Chevron and Microsoft have signed a 20-year power purchase agreement to build a new natural gas generation facility dedicated to powering Microsoft's AI infrastructure.
Chevron (NYSE: CVX) and Microsoft (NASDAQ: MSFT) have announced a 20-year power purchase agreement to construct a dedicated natural gas-fired power plant in West Texas. The project, named Project Kilby, spans more than 2,000 acres in Reeves County near Pecos, deep in the Permian Basin, and will supply electricity exclusively to a Microsoft data center campus—making it one of the most significant energy deals between a U.S. oil major and a hyperscaler.
Bloomberg first reported the deal, which builds on an exclusivity agreement the two companies reached with investment firm Engine No. 1 in late March. Project Kilby is structured as a behind-the-meter installation, with the power plant co-located at the data center rather than feeding electricity into the public ERCOT grid. This design reflects the priority tech companies now place on securing reliable, dedicated power supplies rather than depending on broader regional energy infrastructure.
Access to reliable electricity has become the most pressing constraint in the AI infrastructure race, outpacing concerns around chips, construction timelines, and regulatory permits. The scale of this agreement signals that the AI economy has moved well beyond software ambition, now requiring the securing of land and the locking in of long-term energy supply commitments. Chevron and Microsoft represent two distinctly different industries converging around the same strategic conviction: that demand for AI compute will be large and durable enough to justify infrastructure built to last decades.

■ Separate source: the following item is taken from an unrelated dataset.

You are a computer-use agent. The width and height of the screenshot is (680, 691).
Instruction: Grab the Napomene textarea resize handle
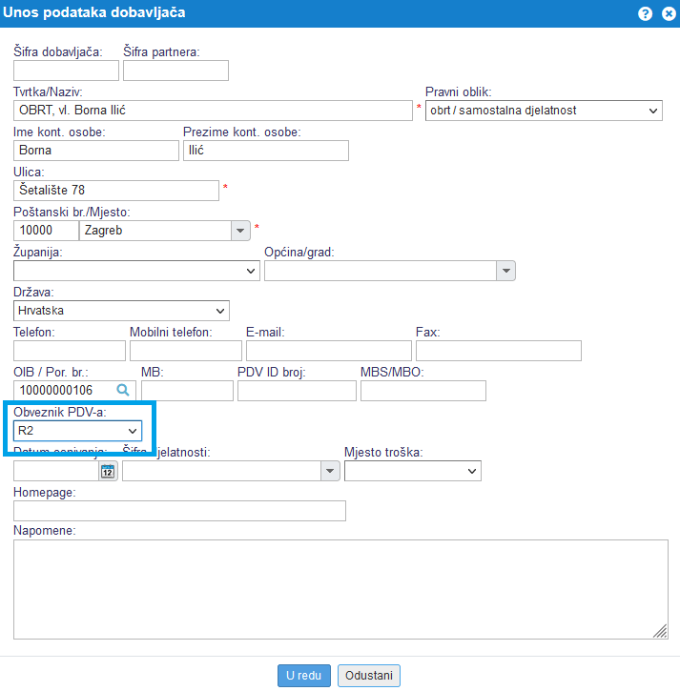662,632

The 20-year commitment marks substantial capital allocation from both companies, underscoring confidence that the buildout of AI infrastructure will remain a defining economic force well into the future. For energy companies like Chevron, the deal highlights new revenue opportunities from direct partnerships with technology firms hungry for stable, large-scale power supply. For Microsoft, securing a dedicated generation asset insulates its data center operations from grid volatility and positions the company to scale AI workloads without facing the electricity bottlenecks that have constrained competitors.